Friday, June 29, 2007


Adam Price is quoting Gramsci in a thoughtful and intelligent article on his blog. Gramsci is great, but I'm always a little worried about quoting him. The left have a habit of believing politics in teleological terms, that things develop and grow in a structured way which can be understood and foreseen. Trouble is, people aren't like that.

'Gramsci the communist' is cool, but then if he's so clever why didn't the Communists ever win power in Italy? Either he got it wrong or the electorate got it wrong i.e. didn't agree with Communism. So, wouldn’t Adam be better off reading and quoting those who did attain power and understand people - Thatcher, Freedman - only joking Adam!

Gramsci is great, quoting Gramsci's even better, but people are human and not theories. But, in true dialectical fashion here's my 'short history of Wales in the last twenty five years as seen through the eyes of a cultural nationalist':

The Welsh nationalist movement redefined Welsh-language cultural and political aspirations, partly through Saunders Lewis mostly through others and created a modern secular language. They gained status for the language - both hard status (Welsh Language Acts, education etc) and soft status (S4C, Welsh pop scene, papurau bro etc). This created a culture (OK, counter culture if you Gramscians wish) which was, is, dynamic, attractive and beyond the control of the Labour Party. It made 'traditional Welsh culture' (Labourist Wales) seem old fashioned and in Welsh, irrelevant. It created a new cultural space and cultural norms that extends to a new political space and political norms.

• Data entries:
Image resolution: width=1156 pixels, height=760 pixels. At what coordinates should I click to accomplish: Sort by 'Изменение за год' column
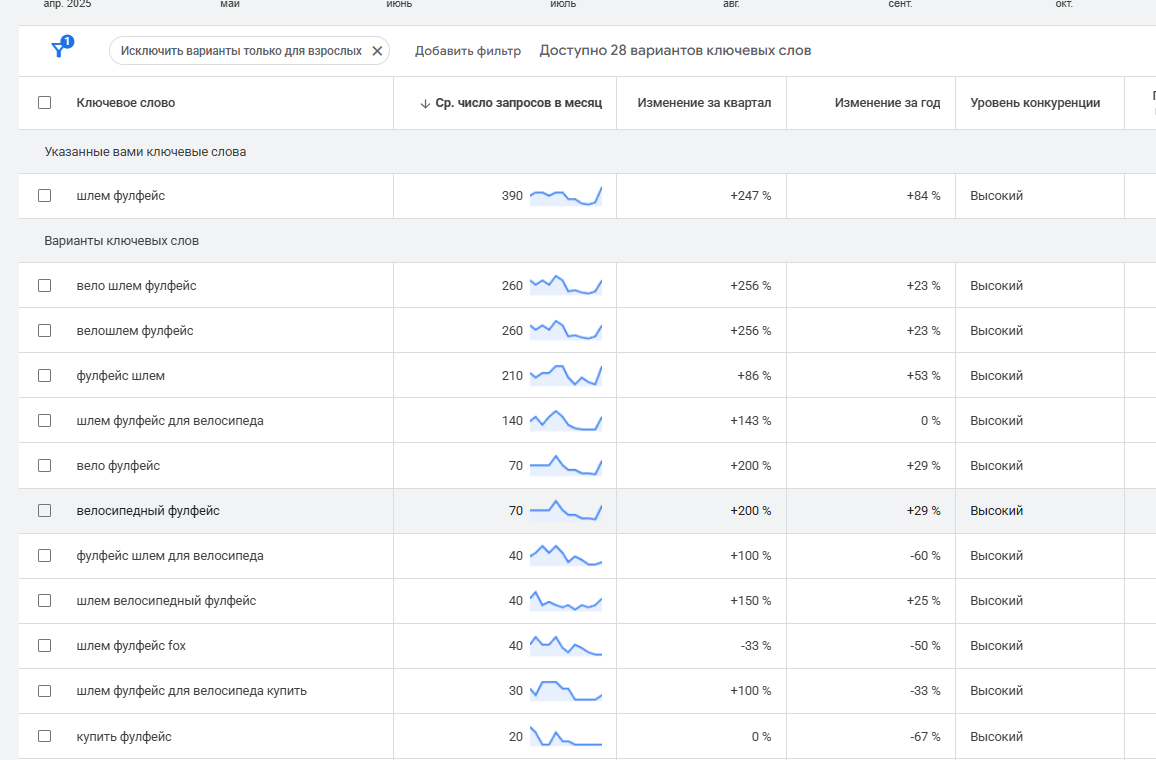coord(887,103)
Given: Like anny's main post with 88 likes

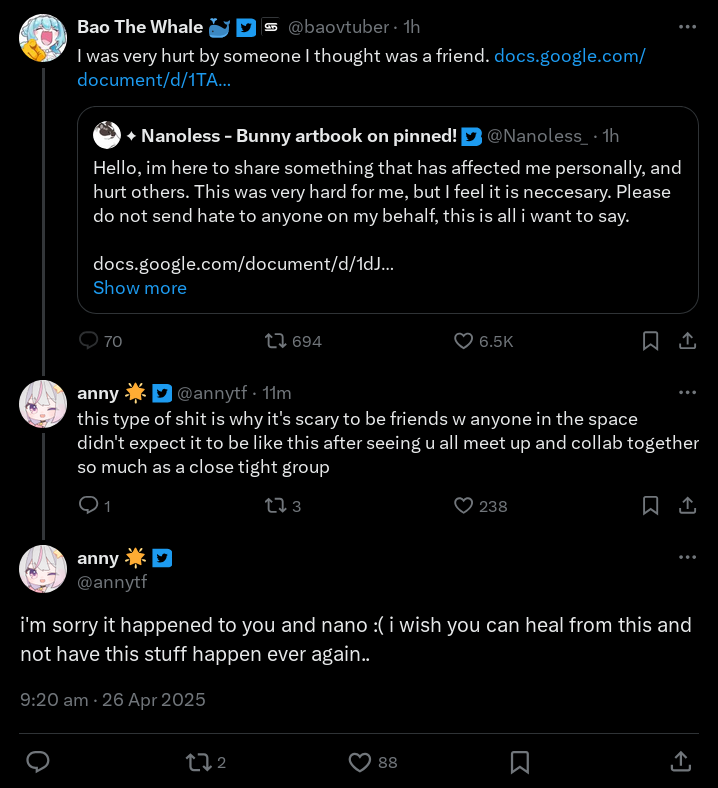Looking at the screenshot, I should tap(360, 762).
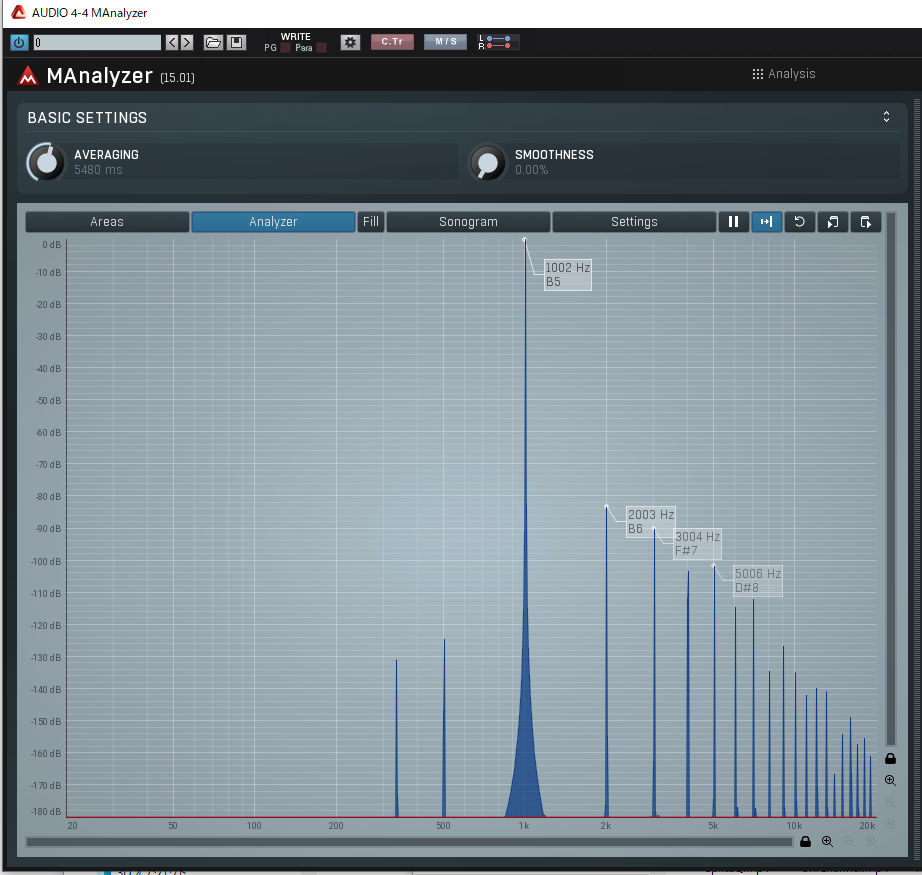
* * *
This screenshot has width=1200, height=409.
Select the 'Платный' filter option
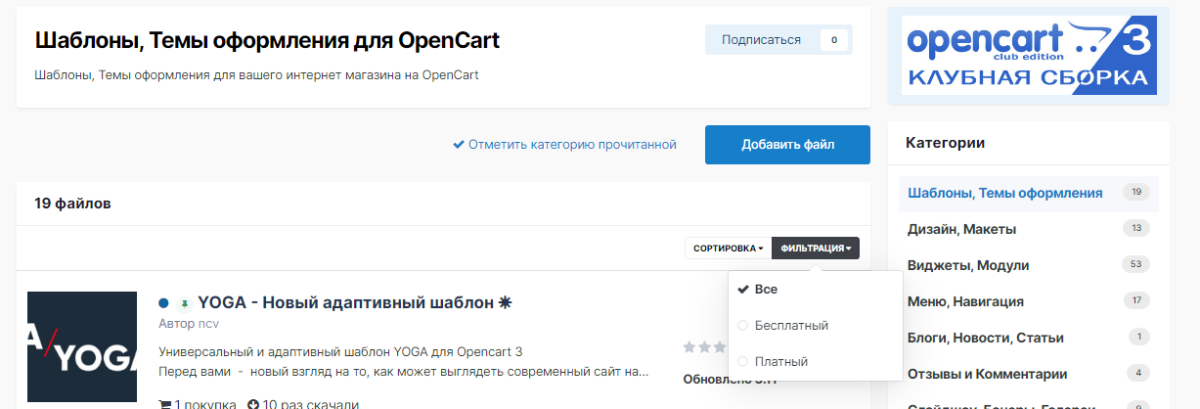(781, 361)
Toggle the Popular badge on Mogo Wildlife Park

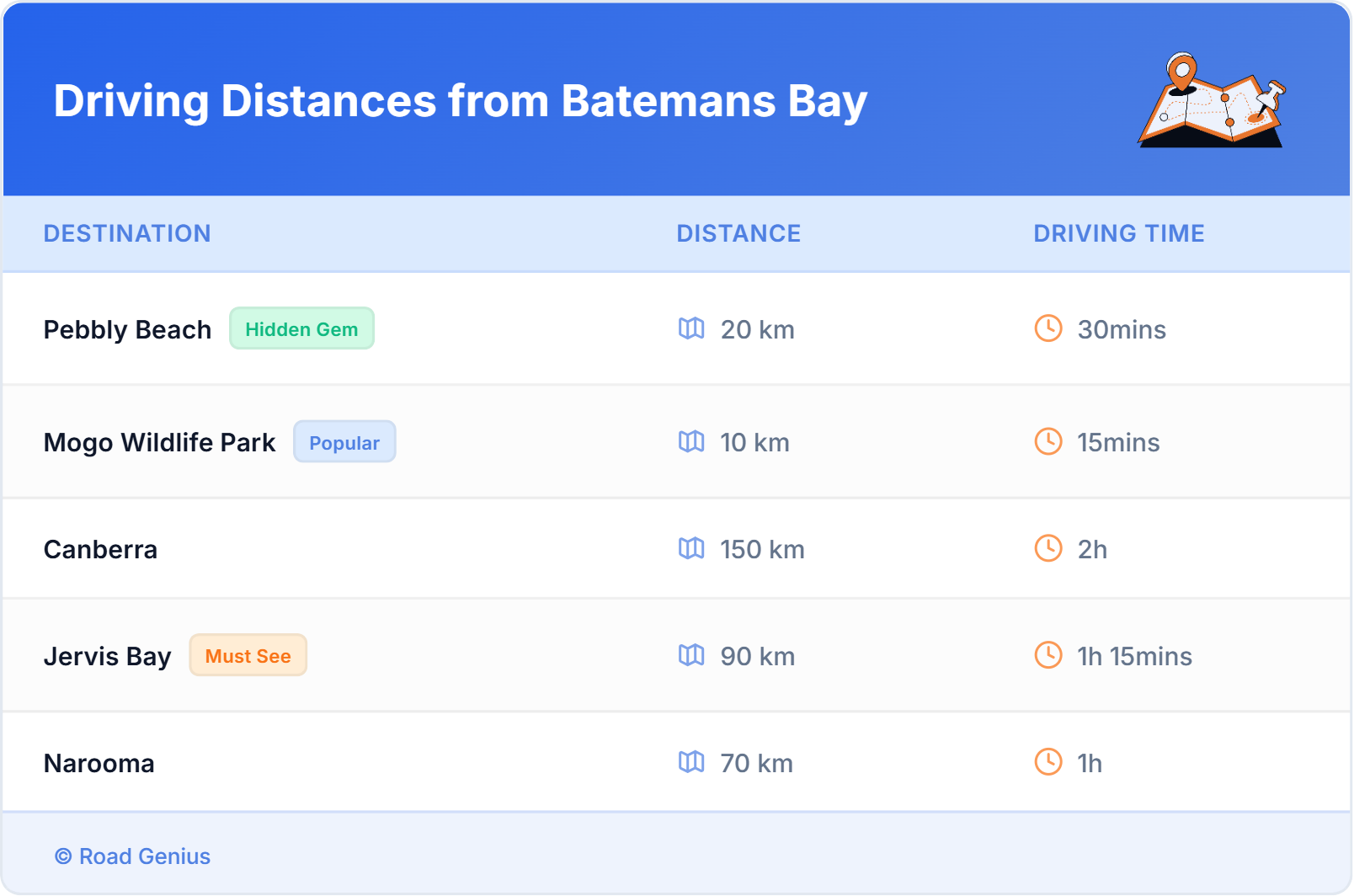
...
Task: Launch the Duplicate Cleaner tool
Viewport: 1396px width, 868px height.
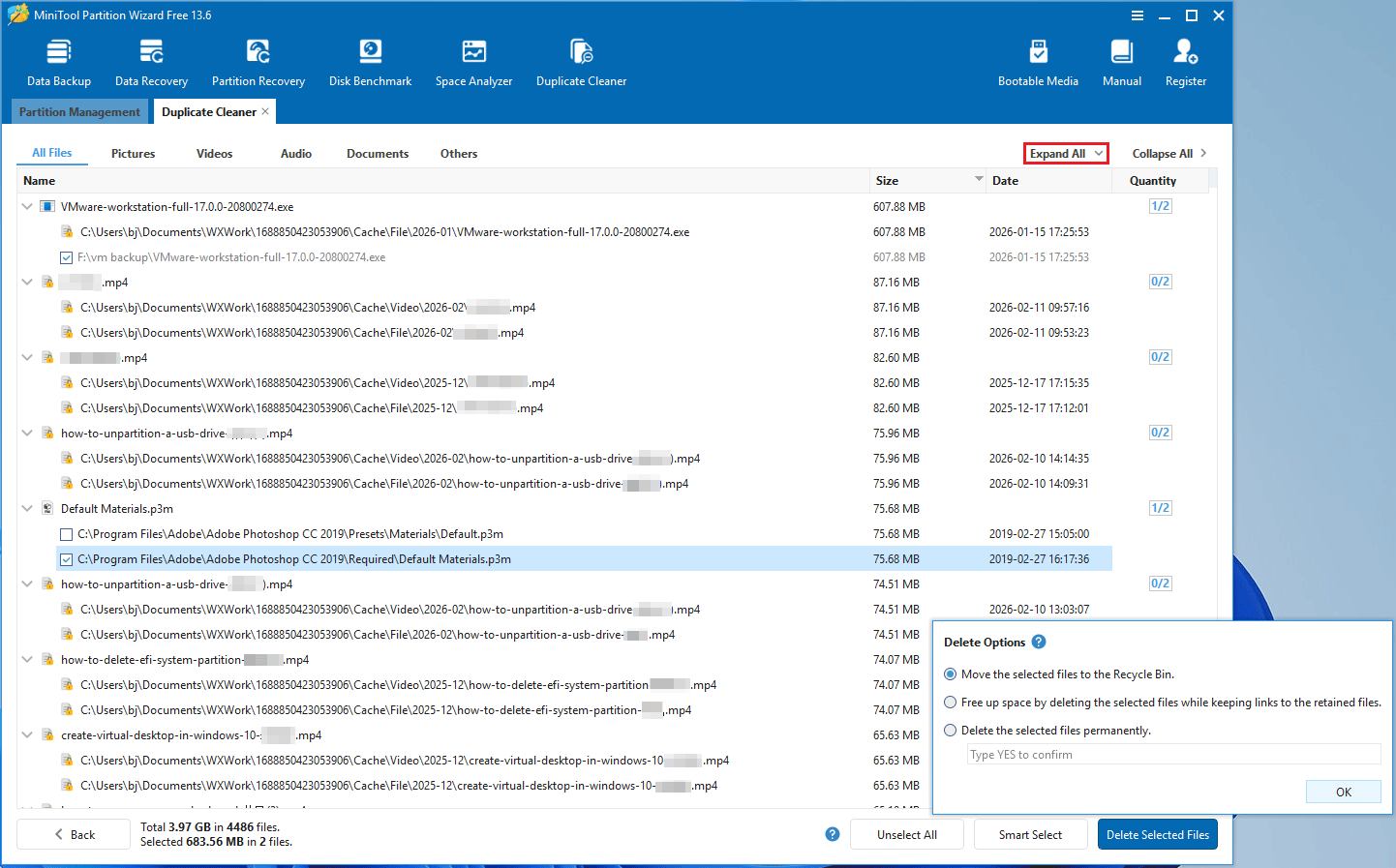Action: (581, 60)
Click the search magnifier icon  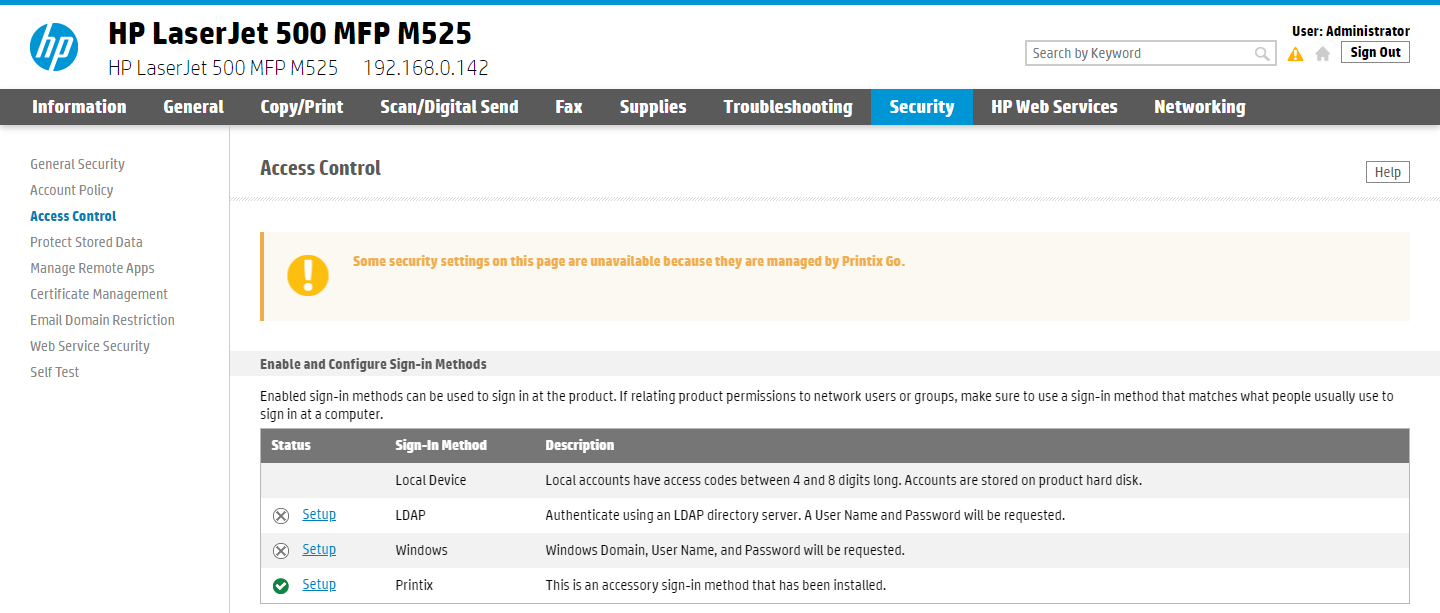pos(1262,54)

• Requests:
1. According to the post on Gramsci and Wales, what two kinds of status did the Welsh nationalist movement gain for the language?
2. Continue the post on Gramsci and Wales from the point where it stops.
The items play no part in this work.

• Set of answers:
1. Hard status, such as the Welsh Language Acts and education, and soft status, such as S4C, the Welsh pop scene and papurau bro.

2.
Welsh language culture was part of the driving force in redefining a new Welsh sensibility which was deeper and outlived C19th/early C20th Welsh Labourism which was rooted in heavy industries and dependant on Anglo-Americanism. Once those industries went, a central tenant of Labourism lost its confidence.

Welsh political culture is also symbiotic, and even invisible, almost illiterate. Welsh-speakers and non-Welsh-speakers are friends, part of the same family, are siblings or husbands and wives. And so, some of the new, modern secular Welsh-language political sensibilities were, are, transmitted orally more than written to non-Welsh speakers (and vice versa). This is one of the reasons why Welsh politics can be difficult to understand and prophesise. This happened throughout the 1980s and 1990s and 2000s.

Welsh Labourism has no modern Welsh culture. It's English, or American or 'World' (hence Glenys Kinnock's 'interest' in Africa, Wales is so boring see). Welsh Labour culture, seems to stop with Max Boyce, it hasn't progressed. It's as if the Welsh language pop scene started and then finished with Dafydd Iwan in 1969. There was the brief, exciting Cwl Cymru period in 1997ish - which could just about have won the Referendum but nothing has really rooted since.

Welsh Laboursim has to be propped up by Britishness because it can't put Welshness in its centre-place - to do so would be to engage thoughtfully and honestly with Welsh identity. Welsh Laboursim can't do that because a central tenant of Welsh identity is that Wales has been through a period of colonisation; a colonisation that Welsh Labourism dismisses ever happened, because Welsh Labourism supported that colonisation processes. To discuss Welsh identity honestly would mean undermining Britishness, and that would mean contemplating never being ruled by London.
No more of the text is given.